I am designing a system for product safety inspectors. These inspectors go to a shop or warehouse, take a sample of the goods for sale and test them for safety. If they fail the test they are assigned certain failure codes. The system will allow them to store various types of information about the Inspection, including Quantity Inspected and Quantity Failed. It will also calculate optimum Sample Sizes and confidence intervals for these, as well as some kind of confidence data for the detected rate of failure.

I need to confirm that my understanding of this is correct and that the answers my system will give to the users will make sense.

I know how to calculate the confidence interval for a given sample size (assuming arbitrarily large population size and random sampling method):

cc = sqrt( Z^2 * p * (1-p) / ss )

Where

cc = confidence interval as a percentage of detected failure rate

Z = Z value (e.g. 1.96 for 95% confidence)

p = failure rate (0.5 for worst case scenario)

ss = sample size (Quantity Inspected)

What I'm not so sure about is how to measure the confidence that an inspector may have in the detected failure rate *after* the inspection. For example, if no items in the sample fail, how much confidence can he/she have that no other items in the population will fail? If I calculate the confidence interval in this circumstance, with p = 0.0, the answer is always 0 (obviously!) whatever the sample size. However, this can't be true because if I sample only 10 items, surely the confidence will be significantly less than if I had sampled 100 items? Or, is the detected failure rate inconsequential here?

Thanks

This in fact represents the "sensitivity" of your measurament. To have proper estimates of failure rates, you should have a sample large enough to ensure that in most cases there is at least one failure.

On the other hand, you are probably only interested in checking whether the failure rate remains below a maximum determined on the basis of safety laws, quality target, and what-have-you.
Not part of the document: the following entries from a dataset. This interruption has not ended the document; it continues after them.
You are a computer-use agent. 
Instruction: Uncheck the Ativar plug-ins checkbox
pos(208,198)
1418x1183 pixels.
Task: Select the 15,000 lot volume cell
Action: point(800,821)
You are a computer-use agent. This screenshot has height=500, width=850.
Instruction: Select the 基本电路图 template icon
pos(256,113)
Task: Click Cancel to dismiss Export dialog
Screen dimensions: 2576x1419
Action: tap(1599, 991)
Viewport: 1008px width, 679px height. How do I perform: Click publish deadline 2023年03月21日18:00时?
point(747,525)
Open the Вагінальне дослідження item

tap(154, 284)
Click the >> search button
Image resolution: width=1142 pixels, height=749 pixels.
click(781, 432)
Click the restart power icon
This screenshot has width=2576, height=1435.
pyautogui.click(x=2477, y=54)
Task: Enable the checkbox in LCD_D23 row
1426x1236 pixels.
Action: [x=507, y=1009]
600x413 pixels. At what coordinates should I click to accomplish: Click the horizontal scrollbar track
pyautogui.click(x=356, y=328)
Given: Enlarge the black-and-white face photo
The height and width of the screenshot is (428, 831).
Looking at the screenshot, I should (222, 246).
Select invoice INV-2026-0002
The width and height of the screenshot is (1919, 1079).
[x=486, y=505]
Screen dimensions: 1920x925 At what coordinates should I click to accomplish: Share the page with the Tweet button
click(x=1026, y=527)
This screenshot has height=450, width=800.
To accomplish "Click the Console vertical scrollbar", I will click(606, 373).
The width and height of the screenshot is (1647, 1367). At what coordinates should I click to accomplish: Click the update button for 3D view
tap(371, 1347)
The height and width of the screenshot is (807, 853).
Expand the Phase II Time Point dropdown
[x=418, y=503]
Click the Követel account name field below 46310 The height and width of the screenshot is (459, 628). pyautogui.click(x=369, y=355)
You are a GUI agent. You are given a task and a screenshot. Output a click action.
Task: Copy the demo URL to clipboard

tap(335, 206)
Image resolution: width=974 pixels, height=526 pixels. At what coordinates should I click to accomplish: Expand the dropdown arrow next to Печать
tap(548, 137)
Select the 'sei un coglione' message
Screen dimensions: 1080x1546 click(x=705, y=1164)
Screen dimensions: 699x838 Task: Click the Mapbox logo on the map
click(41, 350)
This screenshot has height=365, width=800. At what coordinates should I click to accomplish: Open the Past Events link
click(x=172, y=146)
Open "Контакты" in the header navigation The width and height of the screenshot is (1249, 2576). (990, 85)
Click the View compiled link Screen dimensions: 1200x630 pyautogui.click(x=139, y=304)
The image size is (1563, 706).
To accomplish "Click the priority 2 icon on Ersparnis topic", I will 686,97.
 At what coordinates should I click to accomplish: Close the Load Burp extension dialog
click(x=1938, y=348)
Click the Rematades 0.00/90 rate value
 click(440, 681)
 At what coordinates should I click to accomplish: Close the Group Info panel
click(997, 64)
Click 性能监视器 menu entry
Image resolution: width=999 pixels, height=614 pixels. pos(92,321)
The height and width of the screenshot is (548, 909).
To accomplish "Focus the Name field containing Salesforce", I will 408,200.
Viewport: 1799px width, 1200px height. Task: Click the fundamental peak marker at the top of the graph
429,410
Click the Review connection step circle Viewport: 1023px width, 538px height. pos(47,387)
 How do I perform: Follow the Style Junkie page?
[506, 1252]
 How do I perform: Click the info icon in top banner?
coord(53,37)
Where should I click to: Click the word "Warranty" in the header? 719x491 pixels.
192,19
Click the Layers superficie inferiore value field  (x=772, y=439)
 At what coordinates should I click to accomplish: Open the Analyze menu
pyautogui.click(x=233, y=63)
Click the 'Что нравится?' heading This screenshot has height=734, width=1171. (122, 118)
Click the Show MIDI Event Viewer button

Therefore, you might be happy with the smallest sample size which satisfies the following:

1. applicability of statistical criteria (10? 20?)

2. enough spread to have the required maximum above 1 (2? 3?)

I would ask the manufacturer to tell you what failure rate they expect. If that were not possible, I would start with a sample of 10 and see whether it needs to be increased. After all, there will certainly be a period of testing, calibration, verification.